▶ _Exercise materials_:
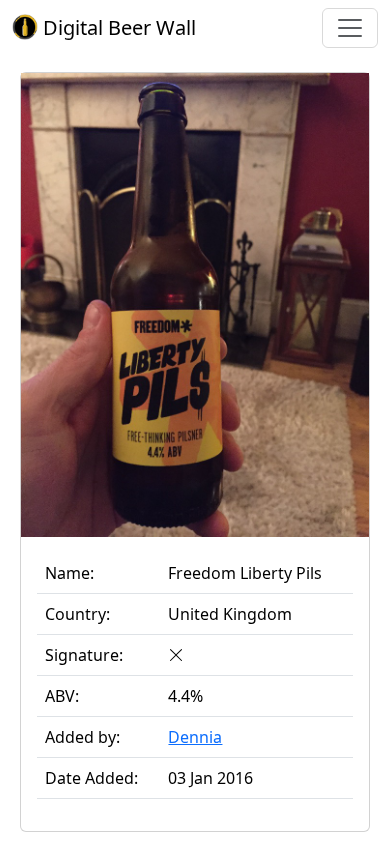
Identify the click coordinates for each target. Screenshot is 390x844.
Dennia (195, 737)
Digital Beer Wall (117, 27)
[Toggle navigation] (350, 28)
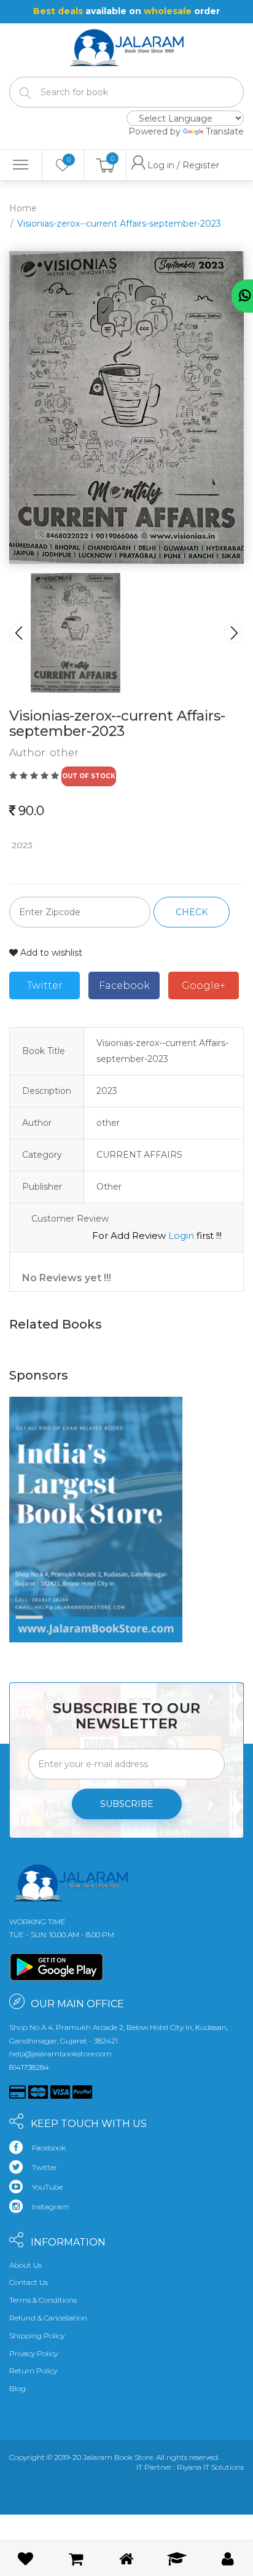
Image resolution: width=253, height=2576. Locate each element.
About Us (25, 2265)
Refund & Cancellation (48, 2317)
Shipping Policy (36, 2335)
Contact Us (28, 2282)
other (64, 753)
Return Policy (33, 2370)
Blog (17, 2388)
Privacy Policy (33, 2353)
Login (181, 1235)
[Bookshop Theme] (127, 40)
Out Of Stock (88, 776)
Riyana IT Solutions (210, 2467)
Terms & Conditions (43, 2300)
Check (192, 912)
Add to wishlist (50, 952)
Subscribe (127, 1803)
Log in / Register (157, 165)
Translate (225, 131)
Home (23, 208)
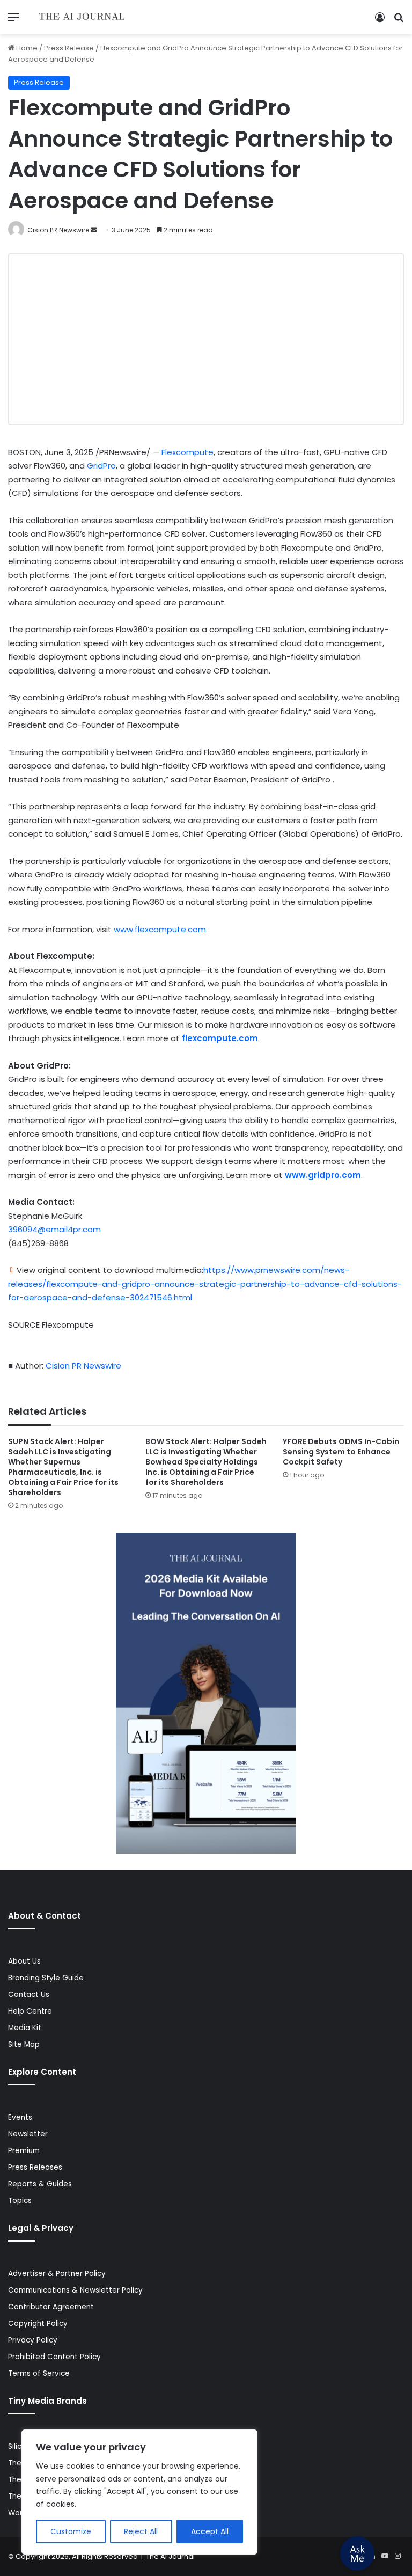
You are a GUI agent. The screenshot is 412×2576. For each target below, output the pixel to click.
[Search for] (398, 21)
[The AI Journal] (82, 17)
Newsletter (28, 2134)
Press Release (69, 48)
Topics (20, 2201)
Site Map (24, 2044)
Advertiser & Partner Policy (57, 2273)
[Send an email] (94, 230)
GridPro (101, 465)
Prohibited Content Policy (54, 2357)
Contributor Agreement (51, 2307)
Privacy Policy (32, 2340)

▶ _What the task requires_: A word-for-word repetition of the data above, without pictures, is the expected answer.

▶ _Result for this exercise_:
Identify the click coordinates for each target. Screenshot is 390x844.
Dennia (195, 737)
Digital Beer Wall (117, 27)
[Toggle navigation] (350, 28)
Image resolution: width=253, height=2576. Locate each element.
About Us (25, 2265)
Refund & Cancellation (48, 2317)
Shipping Policy (36, 2335)
Contact Us (28, 2282)
other (64, 753)
Return Policy (33, 2370)
Blog (17, 2388)
Privacy Policy (33, 2353)
Login (181, 1235)
[Bookshop Theme] (127, 40)
Out Of Stock (88, 776)
Riyana IT Solutions (210, 2467)
Terms & Conditions (43, 2300)
Check (192, 912)
Add to wishlist (50, 952)
Subscribe (127, 1803)
Log in / Register (157, 165)
Translate (225, 131)
Home (23, 208)
You are a GUI agent. The screenshot is 412×2576. For each target below, output the pixel to click.
[Search for] (398, 21)
[The AI Journal] (82, 17)
Newsletter (28, 2134)
Press Release (69, 48)
Topics (20, 2201)
Site Map (24, 2044)
Advertiser & Partner Policy (57, 2273)
[Send an email] (94, 230)
GridPro (101, 465)
Prohibited Content Policy (54, 2357)
Contributor Agreement (51, 2307)
Privacy Policy (32, 2340)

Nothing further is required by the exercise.